Higher education. An interview with Igor Zamichiei of the Communist Students Union on the growing student mobilization.

Student opposition to the law “on the freedoms and responsibilities of the universities” is growing. Igor Zamichiei, the national secretary of the Communist Students Union, explains the situation.

French prime minister François Fillon has stated that the student mobilization will “not go anywhere,” all the more so as the government has programmed “a 1.8-billion-euro supplementary budget” for research and higher education. How do you react to that?

Igor Zamichiei: 1.8 billion when? To do what? No one knows. In view of [French president] Nicolas Sarkozy’s statements on his plans for education, it is to be feared that this funding will depend on results. The reality is that not enough money has been invested in higher education.

Students are protesting the law on the autonomy of the universities, and yet, this autonomy already exists...

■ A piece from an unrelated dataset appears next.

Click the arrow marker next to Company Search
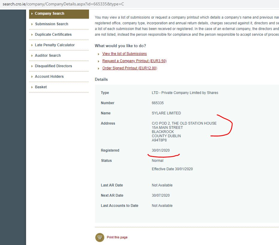Image resolution: width=279 pixels, height=245 pixels. click(x=32, y=14)
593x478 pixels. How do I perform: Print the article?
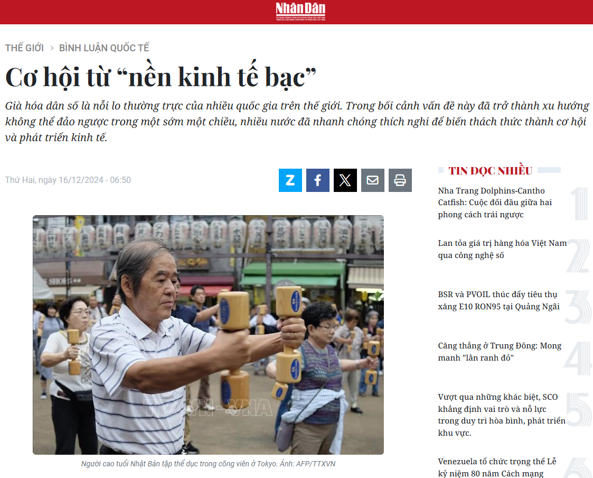coord(400,180)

Igor Zamichiei: Apart from a few positive points, this is a law that imposes a totally new framework for the universities. It is likely to reverse the opening of the universities to large numbers of people and the beginning of democratization in higher education, two advances of the past few decades, while creating a first- and second-class university system. In reality, this law isn’t going to give universities more autonomy; it’s going to subjugate them to the interests of private enterprise. Even the president of Harvard University in the U.S.A. has stated that a university should not be reduced to a line item in the next quarter’s financial statement. Otherwise, universities are going to be pressured regarding their teaching, the schools and departments they finance, etc.

What do you mean?

Igor Zamichiei: If the government is opening up this opportunity for private funds [to invest in the public universities], it’s especially in order to withdraw from higher education. This is what has happened in other European countries after this kind of reform. The fact is, the universities haven’t got thousands of sources of funding – it’s going to be limited to student tuition, local and regional government, and private business. The latter will attach conditions to the money it invests, in such a way that university courses will produce a labor force suited to a company’s activity. In concrete terms, the universities and their schools and departments are going to be competing in a classic supply-and-demand situation. In Nicolas Sarkozy’s scheme of things, there’ll be big universities that won’t have any problem getting funding and small universities that’ll have a much harder time and which will be forced to limit themselves to two-year college-type programs.

The government often cites the example of other European countries. Are these examples persuasive?

Igor Zamichiei: In the United Kingdom, the universities that focused on short-term and market-oriented teaching programs have gone bankrupt. In Italy, this kind of reform has resulted in a sharp rise in student tuition, with all the consequences that that implies in terms of students being selected according to their social class. So, is this persuasive – no, not at all.